Scrubbing both hands across his face, he muttered, “The idiot man slept with a girl Sean and I both consider a little sister. Can you understand that we find that hard to deal with?”

Laura smiled to herself. “In fact, that’s the one thing I completely understand.”

“That’s something then at least.”

“You want her happy.”

“I do,” he admitted.

“Married.”

“Married, for some, is the right thing,” he muttered. “Or so I’ve heard.”

“But not you.”

He looked at her. “Not me.”

“Right. So easy to stand back and order people to do what you won’t do yourself. Or…is that what I would have been to you if I hadn’t lost the baby?” she demanded. “A penance to be paid? A sacrifice bravely endured?”

He frowned at her. “Are you meaning would I have married you? Aye, I would have. For it’s the right thing to do.”

Stunned speechless, she could only look up at him and laugh in disbelief. “Do you even hear yourself? You believe marriage is a trap, yet you’d force that girl into its jaws and would have tried to drag me in, too.”

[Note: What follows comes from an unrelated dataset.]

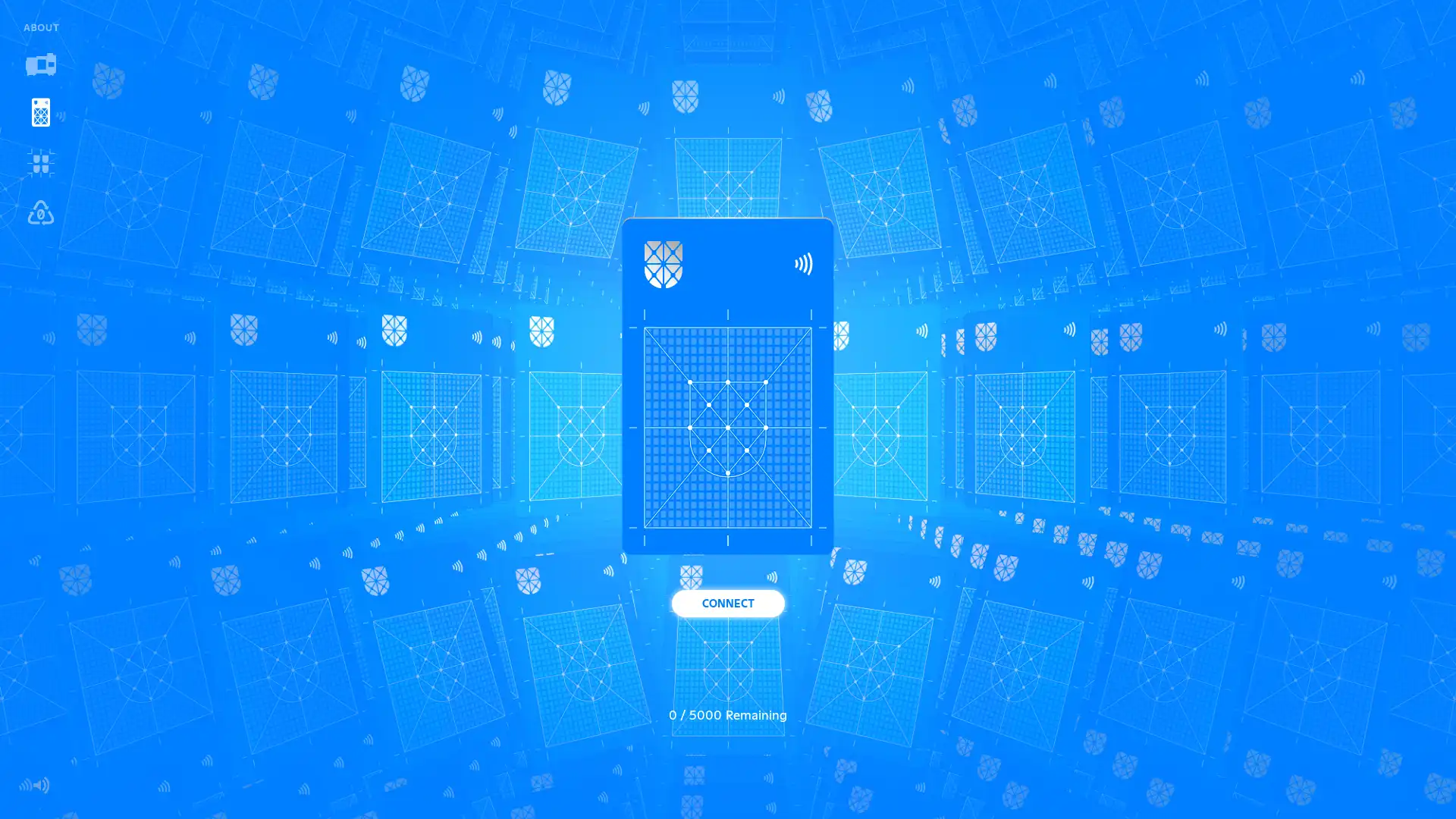  Describe the element at coordinates (726, 601) in the screenshot. I see `CONNECT` at that location.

“And would have, make no mistake,” he grumbled.

Laura moved away and though she missed the heat of him, she couldn’t be that close to him without wanting to kick him. “I wouldn’t have married you, Ronan. I’ve no more interest in being some man’s penance than Sinead does.”

“And like Sinead, you’d have had no choice in the matter.”

“Your arrogance is absolutely boundless.”

“Is it arrogant to want to do what’s right?” Temper flared on his features and glinted in his eyes. “If my child were still inside you, do you think I’d have let you go from me?”

A chill that had nothing to do with the icy wind crawled through Laura and sank bitter teeth into the edges of her soul. “I’m not pregnant now, Ronan, and you’re still not letting me go. So what does that mean?”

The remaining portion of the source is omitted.